Social analytics is about helping organizations collect, measure, analyze, and interpret the results of interactions and associations among people, topics, and other content. Gartner says social analytics will help organizations spot trends (in customer satisfaction, for example), behaviors (interest in certain topics or ideas), and early warning signals (sources of customer satisfaction and process breakdowns).
Hare believes organizations in 2020 will seek to leverage real-time data to drive better decisions. Here, decision intelligence has emerged as a practical discipline that includes innovations such as continuous intelligence, decision automation, and event stream processing.
“This is really sort of the last mile or the last foot,” Hare says. “It’s about looking at decisions, how they’re being made, and what decisions could be automated. I’m thinking in terms of guided recommendations: information that will be given to a human to help them make a better decision.”
Continuous intelligence integrates real-time analytics with business operations to prescribe actions in response to business events based on blend of current and historical data. To succeed, continuous intelligence leverages augmented analytics, event stream processing, optimization, business rule management, and machine learning. Gartner predicts it will take five to 10 years for continuous intelligence to mature but that it will be transformational when it does.
For CIOs looking to invest on a shorter-term horizon, event stream processing is closer to maturity — two to five years out, according to Gartner — but will also be transformative. Organizations seeking to leverage IoT need to get a handle on this innovation soon. Gartner believes event stream processing will eventually be adopted by multiple departments in every large company, supporting operations through real-time dashboards and alerts and anomaly detection. Additionally, it will help organizations save their people from data overload by presenting only the most pertinent information.
Operationalizing data and scaling data use
Organizations will continue to focus their efforts on operationalizing their data and scaling data use. A big part of that will be contextualizing insights for the various constituents within the organization.
“People on the front lines need the analytics much more contextualized for their particular needs,” Hare says. “Someone that’s in sales or marketing or support needs a different set of analytics. In some cases, it’s just about how the analytics is communicated. They need just the right information at the point in time to help them make a particular decision in their jobs.”
As data becomes more ubiquitous inside the organization, part of operationalizing and scaling will be helping individuals avoid data overload by dealing only with the data they need.

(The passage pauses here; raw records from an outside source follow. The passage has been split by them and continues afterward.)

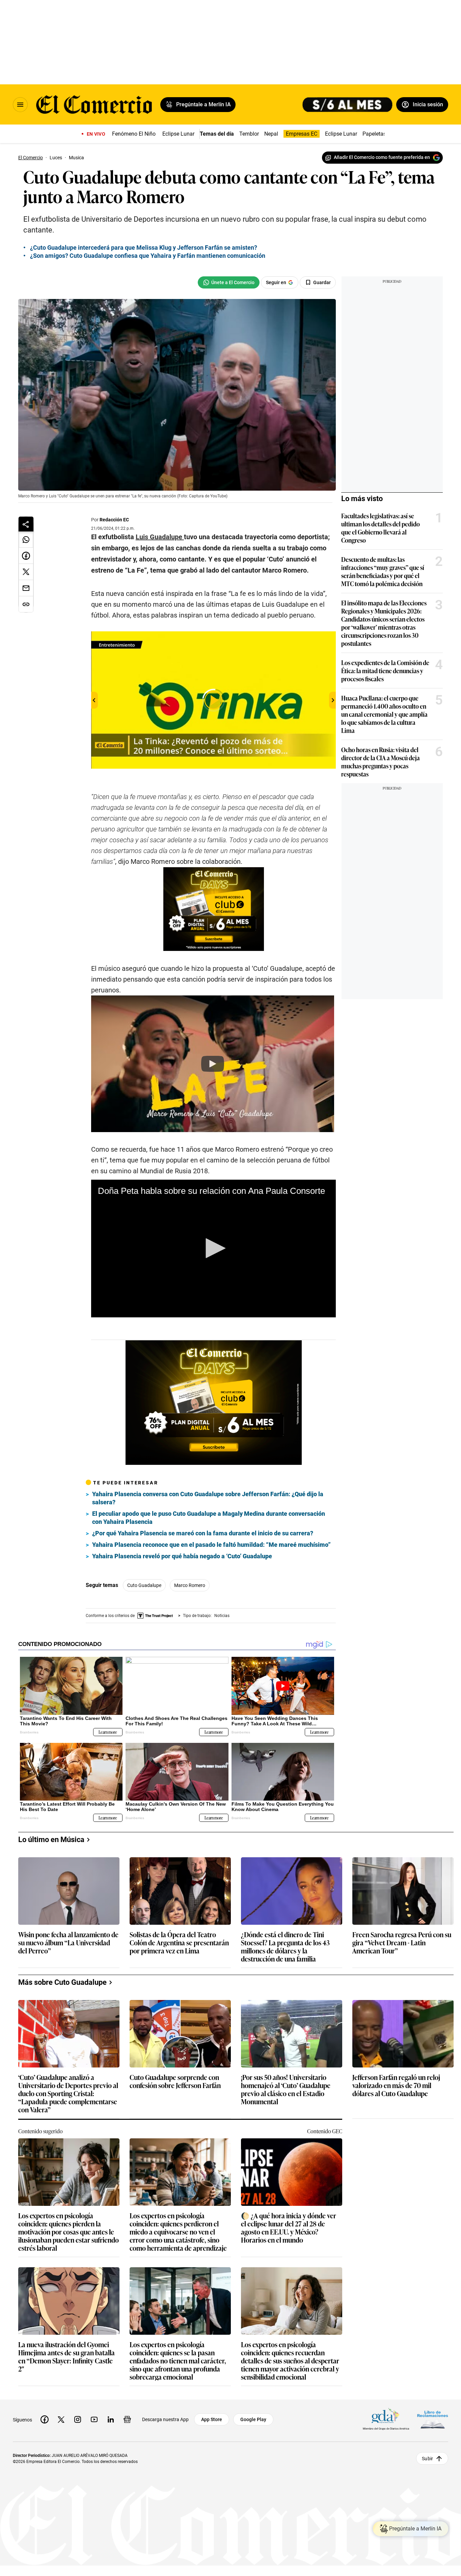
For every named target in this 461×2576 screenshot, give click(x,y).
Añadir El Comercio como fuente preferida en (382, 157)
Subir (427, 2458)
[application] (213, 1248)
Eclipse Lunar (178, 134)
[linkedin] (111, 2419)
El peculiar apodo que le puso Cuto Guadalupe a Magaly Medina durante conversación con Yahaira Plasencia (208, 1517)
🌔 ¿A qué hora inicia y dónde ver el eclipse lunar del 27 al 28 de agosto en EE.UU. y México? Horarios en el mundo (288, 2227)
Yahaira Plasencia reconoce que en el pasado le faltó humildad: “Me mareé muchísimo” (211, 1544)
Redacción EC (114, 519)
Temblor (249, 134)
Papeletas (374, 134)
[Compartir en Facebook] (26, 556)
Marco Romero (189, 1585)
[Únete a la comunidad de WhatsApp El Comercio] (229, 282)
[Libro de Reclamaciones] (432, 2419)
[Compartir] (26, 524)
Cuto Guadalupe (144, 1585)
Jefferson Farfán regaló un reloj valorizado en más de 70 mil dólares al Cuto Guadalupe (396, 2085)
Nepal (271, 134)
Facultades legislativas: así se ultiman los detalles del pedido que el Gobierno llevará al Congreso (380, 528)
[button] (213, 1248)
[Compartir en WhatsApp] (26, 539)
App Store (211, 2419)
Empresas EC (301, 134)
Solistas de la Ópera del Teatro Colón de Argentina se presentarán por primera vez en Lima (179, 1942)
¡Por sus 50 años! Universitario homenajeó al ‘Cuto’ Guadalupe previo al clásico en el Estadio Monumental (285, 2089)
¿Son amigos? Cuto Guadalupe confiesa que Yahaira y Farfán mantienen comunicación (147, 255)
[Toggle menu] (20, 104)
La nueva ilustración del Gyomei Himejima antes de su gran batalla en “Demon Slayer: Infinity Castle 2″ (66, 2356)
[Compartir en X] (26, 572)
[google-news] (127, 2419)
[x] (61, 2419)
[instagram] (78, 2419)
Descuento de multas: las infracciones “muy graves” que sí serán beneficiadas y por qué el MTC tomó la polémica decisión (382, 571)
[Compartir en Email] (26, 588)
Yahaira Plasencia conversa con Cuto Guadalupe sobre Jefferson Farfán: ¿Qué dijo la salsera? (207, 1498)
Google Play (253, 2419)
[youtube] (94, 2419)
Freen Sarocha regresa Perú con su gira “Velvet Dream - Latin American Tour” (401, 1942)
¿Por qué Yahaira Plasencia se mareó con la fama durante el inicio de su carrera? (202, 1533)
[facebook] (44, 2419)
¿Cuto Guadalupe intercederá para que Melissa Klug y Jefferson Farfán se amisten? (143, 247)
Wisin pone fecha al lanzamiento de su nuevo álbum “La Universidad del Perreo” (68, 1942)
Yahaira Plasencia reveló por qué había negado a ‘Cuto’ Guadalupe (182, 1556)
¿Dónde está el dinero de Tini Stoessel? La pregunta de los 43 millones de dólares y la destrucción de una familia (285, 1946)
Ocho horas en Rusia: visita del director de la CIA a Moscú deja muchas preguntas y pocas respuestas (380, 761)
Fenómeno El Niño (134, 134)
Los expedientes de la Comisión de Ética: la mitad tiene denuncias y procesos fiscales (385, 670)
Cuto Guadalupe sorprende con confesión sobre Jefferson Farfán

Hare says organizations will need to develop a bimodal approach. Mode one analytics are how you run your business, while mode two analytics is about the ability to experiment, uncover hidden insights, and then incorporate those insights into your production analytics. In the past, even organizations that made use of both modes tended to keep them discrete.
“What we’re going to see going forward is a much more blended approach between the two modes,” Hare says. “And you’ll see this sort of continuous process between more quickly discovering new insights and being able to use that in production within the business.”